Resident Physician University of Michigan Medical School Canton, Michigan, United States
Background: Neonates with prenatally diagnosed fetal anomalies require careful planning for stabilization and evaluation postnatally. The benefit of a timed delivery in the operating room, resuscitation by the neonatology team, and expeditious evaluation by subspecialists must be balanced with the consequence of separating the mother-infant dyad. To facilitate multidisciplinary care for neonates with the goal of maximizing safe bonding, a delivery risk stratification tool “MINT” (Michigan Initial Neonatal Treatment) was designed and implemented. Objective: The aim of this study was to evaluate the safety and efficacy of the MINT risk delivery stratification tool for prenatally diagnosed surgical anomalies. Design/Methods: A risk stratification system for infants with fetal surgical anomalies was designed, mirroring a previously established color-coded algorithm used to categorize infants with congenital cardiac disease at our center. The MINT system evaluates 3 phases surrounding a neonate’s birth (Pre-Delivery; Delivery; and Post-Delivery).
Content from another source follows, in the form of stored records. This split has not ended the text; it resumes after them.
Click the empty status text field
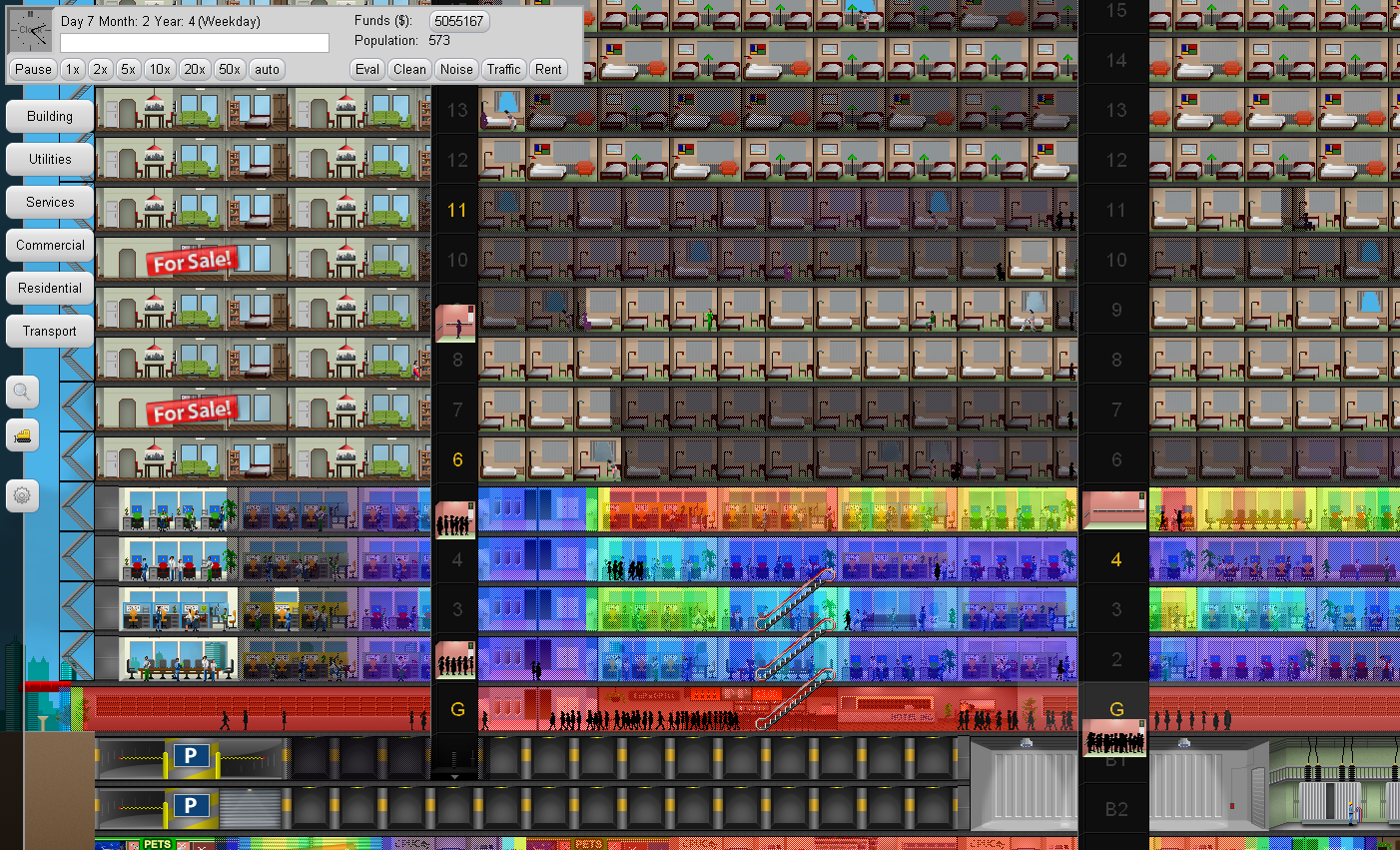This screenshot has width=1400, height=850. click(195, 43)
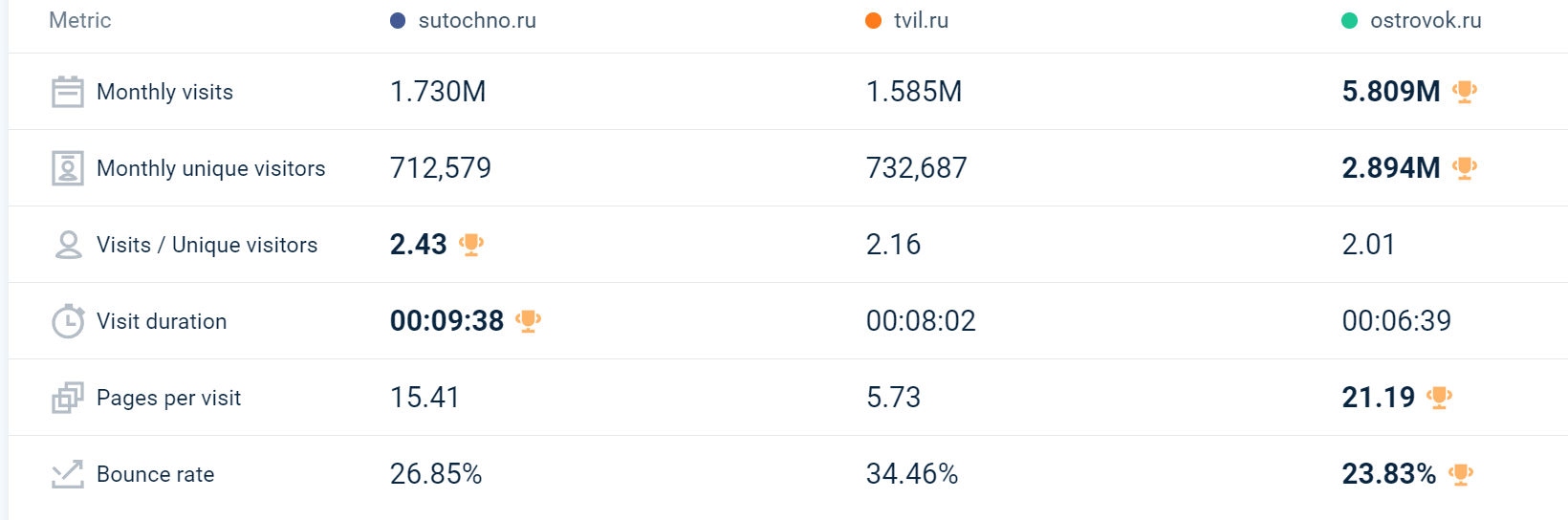1568x520 pixels.
Task: Click the blue dot beside sutochno.ru
Action: pos(398,21)
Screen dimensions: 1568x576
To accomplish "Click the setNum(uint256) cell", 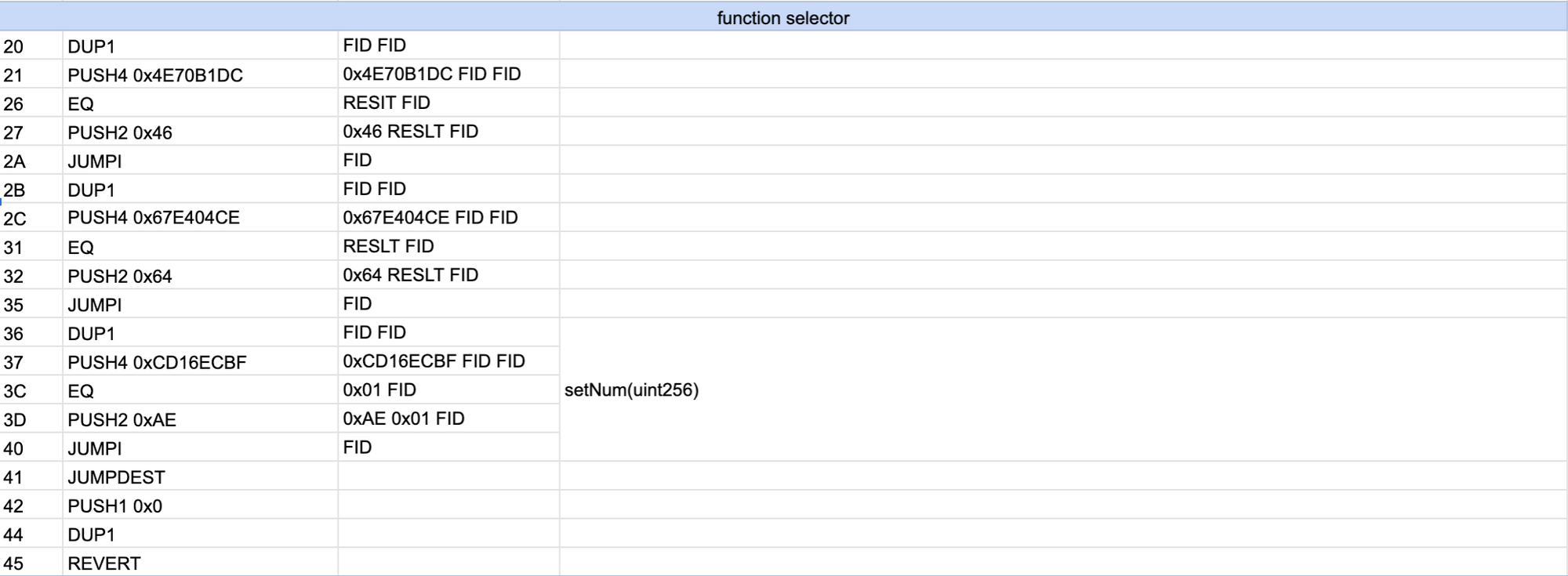I will point(1064,389).
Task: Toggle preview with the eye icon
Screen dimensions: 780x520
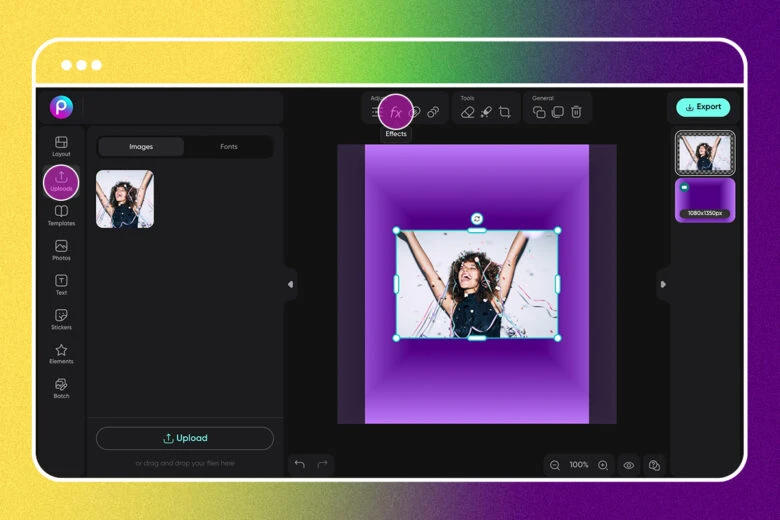Action: [629, 465]
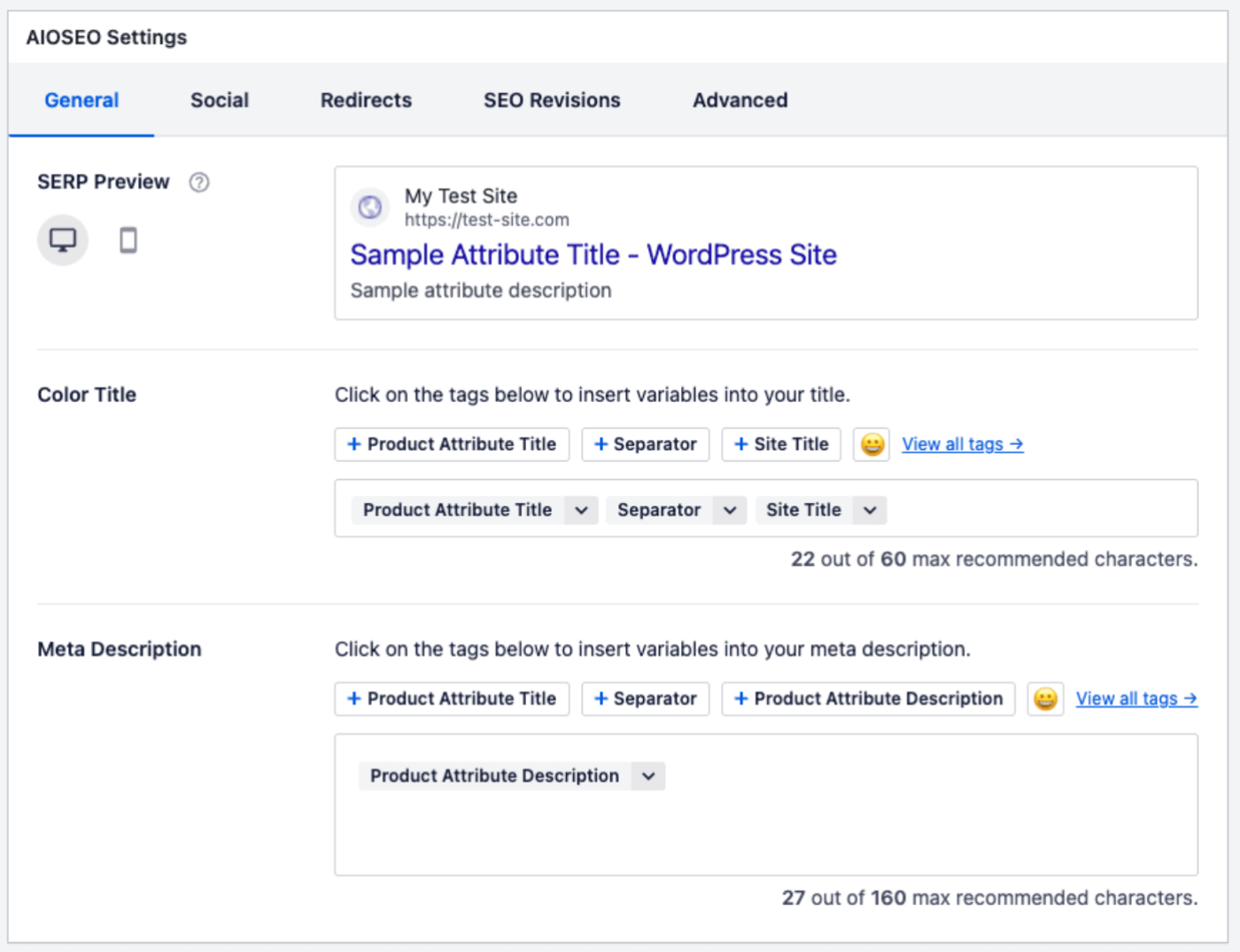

Infants were assigned a color-coded risk stratification based on diagnosis (Figure 1) indicating location of delivery, which members of the multidisciplinary team must be present, and whether it was permissible for the infant to bond with parents prior to postnatal evaluation. All deliveries assigned a color-coded risk category were audited using a tool (Figure 2) to determine safety, accuracy of risk stratification assignment, and compliance with parent/infant bonding time. Weighted Kappa and Fisher’s exact analyses were used to compare audit data for infants classified using the surgical MINT system. Results: 50 patients were assigned a MINT risk stratification between 03/23 and 08/23, 42 had completed delivery audits. 20 (47%) of patients had primary surgical diagnosis and 22 (53%) had primary cardiac diagnosis (comparison group). In the surgical group, 16 patients (80%) were correctly categorized prenatally with a weighted kappa of 0.82 (0.65-0.99). The accuracy was not statistically significant between cardiac and surgical groups (p= 0.72), demonstrating prenatal risk assignments were well correlated in both groups. No patients assigned an incorrect risk category in the surgical group required escalation of care (all were classified at a higher risk category than needed (Table 1)). No serious adverse events were reported.
Conclusion(s): Standardized risk stratification for neonates with fetal anomalies can be safely implemented to promote efficient utilization of personnel, equipment, and preserve parent/infant bonding.